The crofter became a worldwide hero in standing up for his land, and later said ‘All he talked about was money. I told him he could take his money, and shove it up his arse. The only regret I have is that I didn’t knock him on his arse, when I met him’.
Should Golf Courses Share Land With Others?
England is home to around 25% of all Europe’s golf courses, many of them over several acres. Half of all London’s gold courses are owned by councils or the Crown Estate, together making up 11,000 acres that is the second largest amount of green space in the city, after parks and public gardens. Nationwide, golf courses make up to 10 times more land than allotments.
Together, that’s half the land area of the National Trust, leading many to ask why some could not be given over to become public areas, as many people (and their dogs) in England are craving for green space to walk and enjoy nature. This would save the NHS millions in both physical and mental health care costs.

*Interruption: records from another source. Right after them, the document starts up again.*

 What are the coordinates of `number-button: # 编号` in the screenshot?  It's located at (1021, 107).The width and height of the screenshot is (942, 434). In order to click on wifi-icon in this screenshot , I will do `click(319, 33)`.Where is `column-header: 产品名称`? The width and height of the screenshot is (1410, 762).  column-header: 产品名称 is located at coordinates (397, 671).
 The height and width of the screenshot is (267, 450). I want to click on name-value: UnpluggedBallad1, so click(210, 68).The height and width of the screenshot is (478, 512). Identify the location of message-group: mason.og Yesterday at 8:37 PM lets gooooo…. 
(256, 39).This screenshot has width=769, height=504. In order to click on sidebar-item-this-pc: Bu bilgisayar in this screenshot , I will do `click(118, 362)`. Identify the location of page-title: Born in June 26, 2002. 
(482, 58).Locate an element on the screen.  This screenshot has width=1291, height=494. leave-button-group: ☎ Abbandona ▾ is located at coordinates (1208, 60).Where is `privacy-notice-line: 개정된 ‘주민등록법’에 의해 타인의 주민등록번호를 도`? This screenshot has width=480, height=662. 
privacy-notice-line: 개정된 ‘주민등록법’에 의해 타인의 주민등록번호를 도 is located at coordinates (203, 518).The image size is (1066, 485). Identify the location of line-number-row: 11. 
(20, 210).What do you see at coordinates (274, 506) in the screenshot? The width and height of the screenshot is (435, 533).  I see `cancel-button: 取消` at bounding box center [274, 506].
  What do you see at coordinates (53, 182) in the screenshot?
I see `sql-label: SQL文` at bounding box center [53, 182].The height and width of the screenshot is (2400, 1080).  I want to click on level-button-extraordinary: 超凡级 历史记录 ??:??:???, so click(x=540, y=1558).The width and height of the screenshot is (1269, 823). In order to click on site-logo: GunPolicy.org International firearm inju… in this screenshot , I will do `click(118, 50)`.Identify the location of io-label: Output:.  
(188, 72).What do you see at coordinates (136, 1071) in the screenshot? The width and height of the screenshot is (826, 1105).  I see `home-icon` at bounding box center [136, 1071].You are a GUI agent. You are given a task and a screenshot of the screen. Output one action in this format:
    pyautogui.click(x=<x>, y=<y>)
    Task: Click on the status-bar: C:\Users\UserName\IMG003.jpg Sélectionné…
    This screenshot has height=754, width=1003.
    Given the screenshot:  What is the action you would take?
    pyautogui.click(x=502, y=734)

London’s Beckenham Place Park is the first former golf course (closed down in 2016) to be turned into a public park by Lewisham Council. It has a 5km walking/cycle track, wildflower meadows, ancient oaks, luxury lawns and even a swimming lake.
People enjoy woodland walks and picnics, children play football and visitors sip wine at the nearby mansion cafe. Just 9 miles from Trafalgar Square, this is now (at 86 hectares) one of the largest public parks in London.